[PROVIDED RECORDS — start]

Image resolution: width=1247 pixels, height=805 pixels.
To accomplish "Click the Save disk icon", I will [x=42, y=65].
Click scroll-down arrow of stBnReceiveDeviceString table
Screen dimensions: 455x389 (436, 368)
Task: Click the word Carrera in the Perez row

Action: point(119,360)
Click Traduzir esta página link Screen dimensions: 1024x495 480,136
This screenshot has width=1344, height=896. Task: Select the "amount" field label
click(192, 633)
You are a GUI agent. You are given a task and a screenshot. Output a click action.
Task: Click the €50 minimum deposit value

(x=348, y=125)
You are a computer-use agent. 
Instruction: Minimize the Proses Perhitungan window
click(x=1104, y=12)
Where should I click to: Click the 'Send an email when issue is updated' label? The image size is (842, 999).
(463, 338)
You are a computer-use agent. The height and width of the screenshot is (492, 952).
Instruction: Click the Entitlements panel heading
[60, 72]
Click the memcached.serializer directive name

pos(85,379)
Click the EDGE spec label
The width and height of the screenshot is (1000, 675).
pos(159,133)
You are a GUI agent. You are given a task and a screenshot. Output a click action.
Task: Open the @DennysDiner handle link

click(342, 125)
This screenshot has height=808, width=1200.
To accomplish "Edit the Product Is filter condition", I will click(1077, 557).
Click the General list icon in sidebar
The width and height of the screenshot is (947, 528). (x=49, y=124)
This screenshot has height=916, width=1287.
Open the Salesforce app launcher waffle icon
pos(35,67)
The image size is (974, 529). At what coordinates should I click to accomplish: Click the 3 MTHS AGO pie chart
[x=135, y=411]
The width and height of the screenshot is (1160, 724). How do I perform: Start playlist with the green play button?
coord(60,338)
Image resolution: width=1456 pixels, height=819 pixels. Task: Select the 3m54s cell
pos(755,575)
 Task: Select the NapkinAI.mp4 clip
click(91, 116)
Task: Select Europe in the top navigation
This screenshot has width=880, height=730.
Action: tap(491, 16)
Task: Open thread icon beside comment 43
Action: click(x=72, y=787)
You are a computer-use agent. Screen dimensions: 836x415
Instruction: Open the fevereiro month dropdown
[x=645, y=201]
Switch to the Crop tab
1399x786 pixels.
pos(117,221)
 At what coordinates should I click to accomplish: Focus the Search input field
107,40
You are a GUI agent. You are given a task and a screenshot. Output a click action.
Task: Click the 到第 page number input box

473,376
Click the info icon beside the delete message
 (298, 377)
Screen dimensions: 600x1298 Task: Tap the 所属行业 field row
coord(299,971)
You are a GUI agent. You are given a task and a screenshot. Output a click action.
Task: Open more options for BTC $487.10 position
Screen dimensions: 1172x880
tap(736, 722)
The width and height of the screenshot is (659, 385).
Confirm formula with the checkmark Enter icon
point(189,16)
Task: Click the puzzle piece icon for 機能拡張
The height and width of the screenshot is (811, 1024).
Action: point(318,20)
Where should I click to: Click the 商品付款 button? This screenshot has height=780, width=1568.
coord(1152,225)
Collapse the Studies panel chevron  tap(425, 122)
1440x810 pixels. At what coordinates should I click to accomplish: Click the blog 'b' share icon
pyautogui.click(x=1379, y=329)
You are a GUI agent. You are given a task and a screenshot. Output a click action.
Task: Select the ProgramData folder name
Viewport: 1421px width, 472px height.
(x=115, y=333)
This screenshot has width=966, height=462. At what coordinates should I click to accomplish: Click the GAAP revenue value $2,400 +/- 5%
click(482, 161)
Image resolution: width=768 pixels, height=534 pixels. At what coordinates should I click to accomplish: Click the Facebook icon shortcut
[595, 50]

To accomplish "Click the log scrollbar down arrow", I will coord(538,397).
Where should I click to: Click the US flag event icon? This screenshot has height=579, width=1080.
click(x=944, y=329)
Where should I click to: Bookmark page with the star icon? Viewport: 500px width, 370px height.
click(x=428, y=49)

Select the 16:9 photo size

[PROVIDED RECORDS — finish]

▸ **WHAT TO DO**:
Please retype each entry above exactly as it is written.

▸ **FINISHED EXERCISE**:
Image resolution: width=1247 pixels, height=805 pixels.
To accomplish "Click the Save disk icon", I will [x=42, y=65].
Click scroll-down arrow of stBnReceiveDeviceString table
Screen dimensions: 455x389 (436, 368)
Task: Click the word Carrera in the Perez row

Action: point(119,360)
Click Traduzir esta página link Screen dimensions: 1024x495 480,136
This screenshot has width=1344, height=896. Task: Select the "amount" field label
click(192, 633)
You are a GUI agent. You are given a task and a screenshot. Output a click action.
Task: Click the €50 minimum deposit value

(x=348, y=125)
You are a computer-use agent. 
Instruction: Minimize the Proses Perhitungan window
click(x=1104, y=12)
Where should I click to: Click the 'Send an email when issue is updated' label? The image size is (842, 999).
(463, 338)
You are a computer-use agent. The height and width of the screenshot is (492, 952).
Instruction: Click the Entitlements panel heading
[60, 72]
Click the memcached.serializer directive name

pos(85,379)
Click the EDGE spec label
The width and height of the screenshot is (1000, 675).
pos(159,133)
You are a GUI agent. You are given a task and a screenshot. Output a click action.
Task: Open the @DennysDiner handle link

click(342, 125)
This screenshot has height=808, width=1200.
To accomplish "Edit the Product Is filter condition", I will click(1077, 557).
Click the General list icon in sidebar
The width and height of the screenshot is (947, 528). (x=49, y=124)
This screenshot has height=916, width=1287.
Open the Salesforce app launcher waffle icon
pos(35,67)
The image size is (974, 529). At what coordinates should I click to accomplish: Click the 3 MTHS AGO pie chart
[x=135, y=411]
The width and height of the screenshot is (1160, 724). How do I perform: Start playlist with the green play button?
coord(60,338)
Image resolution: width=1456 pixels, height=819 pixels. Task: Select the 3m54s cell
pos(755,575)
 Task: Select the NapkinAI.mp4 clip
click(91, 116)
Task: Select Europe in the top navigation
This screenshot has width=880, height=730.
Action: tap(491, 16)
Task: Open thread icon beside comment 43
Action: click(x=72, y=787)
You are a computer-use agent. Screen dimensions: 836x415
Instruction: Open the fevereiro month dropdown
[x=645, y=201]
Switch to the Crop tab
1399x786 pixels.
pos(117,221)
 At what coordinates should I click to accomplish: Focus the Search input field
107,40
You are a GUI agent. You are given a task and a screenshot. Output a click action.
Task: Click the 到第 page number input box

473,376
Click the info icon beside the delete message
 (298, 377)
Screen dimensions: 600x1298 Task: Tap the 所属行业 field row
coord(299,971)
You are a GUI agent. You are given a task and a screenshot. Output a click action.
Task: Open more options for BTC $487.10 position
Screen dimensions: 1172x880
tap(736, 722)
The width and height of the screenshot is (659, 385).
Confirm formula with the checkmark Enter icon
point(189,16)
Task: Click the puzzle piece icon for 機能拡張
The height and width of the screenshot is (811, 1024).
Action: point(318,20)
Where should I click to: Click the 商品付款 button? This screenshot has height=780, width=1568.
coord(1152,225)
Collapse the Studies panel chevron  tap(425, 122)
1440x810 pixels. At what coordinates should I click to accomplish: Click the blog 'b' share icon
pyautogui.click(x=1379, y=329)
You are a GUI agent. You are given a task and a screenshot. Output a click action.
Task: Select the ProgramData folder name
Viewport: 1421px width, 472px height.
(x=115, y=333)
This screenshot has width=966, height=462. At what coordinates should I click to accomplish: Click the GAAP revenue value $2,400 +/- 5%
click(482, 161)
Image resolution: width=768 pixels, height=534 pixels. At what coordinates should I click to accomplish: Click the Facebook icon shortcut
[595, 50]

To accomplish "Click the log scrollbar down arrow", I will coord(538,397).
Where should I click to: Click the US flag event icon? This screenshot has height=579, width=1080.
click(x=944, y=329)
Where should I click to: Bookmark page with the star icon? Viewport: 500px width, 370px height.
click(x=428, y=49)

Select the 16:9 photo size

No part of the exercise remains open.